30 Prozent Energie eingespart
Seit 1998 werden auf Anregung der Klimaschutz- und Energieagentur Baden-Württemberg Energieberichte erstellt. Ressourcenverbräuche für Wärme, Strom und Wasser waren für Herrenberg erfasst worden. So konnte der Durchschnittsverbrauch aller Gebäude von 170 kWh/m² in 1998 auf 120 kWh/m² gesenkt werden. Es wurden dabei günstige Maßnahmen umgesetzt wie Anlagenoptimierung oder Thermostate. Damit habe Herrenberg, so Bickelmann, die Vorgaben des Klimaschutz-Protokoll von Kyoto schon jetzt erfüllt. Das Ergebnis kann sich sehen lassen: durch die Sanierungen sind 30 Prozent Energie und jährlich ungefähr 400.000 Euro eingespart worden, in zehn Jahren waren das fast fünf Millionen Euro. Eine Entwicklung, die laut Rolf Bickelmann als "nachhaltig" bezeichnet werden kann.
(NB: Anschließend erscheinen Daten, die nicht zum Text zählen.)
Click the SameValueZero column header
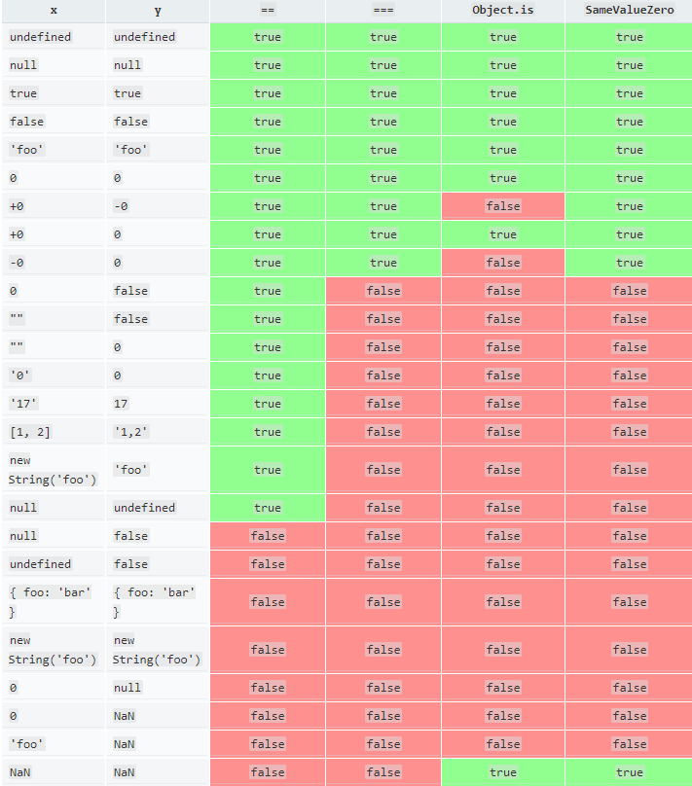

Energiekataster für Herrenberg
Ein Energiekataster, das den Ist- und Sollzustand für städtische Gebäude dokumentiert, wurde im vergangenen Jahr von der Firma ebök erstellt. Ziel ist es nun, den Wärmeverbrauch der Gebäude weiter von 120 kWh auf 92 bis 94 kWh zu senken. Der Energiekataster wird am 14. Februar im Technischen Ausschuss des Gemeinderates vorgestellt.
Ausblick und Kritik
Wie sehen weitere Energiesparmaßnahmen aus? Auf Anfrage des AK Energie meinte der Gebäudemanager, dass weitere Sonnendächer schon anvisiert sind: das Restdach der Jerg-Ratgeb-Realschule und die Grund-und Hauptschule in Kuppingen sollen mit weiteren Photovoltaikanlagen ausgestattet werden. Der AK Energie schlägt weiter vor, eine Energieverbrauchsanzeige anzubringen, da der Anschluss bei den Herrenberger Schulen nicht die zentralen Daten erfasst. Des weiteren sei Kritik an einer unzureichenden und energetisch fragwürdigen Hallenbelegung in Gültstein an den AK herangetragen worden. Rolf Bickelmann sagt zu, dass er eine Hallenbelegung erstellt und dem AK Energie zukommen lässt.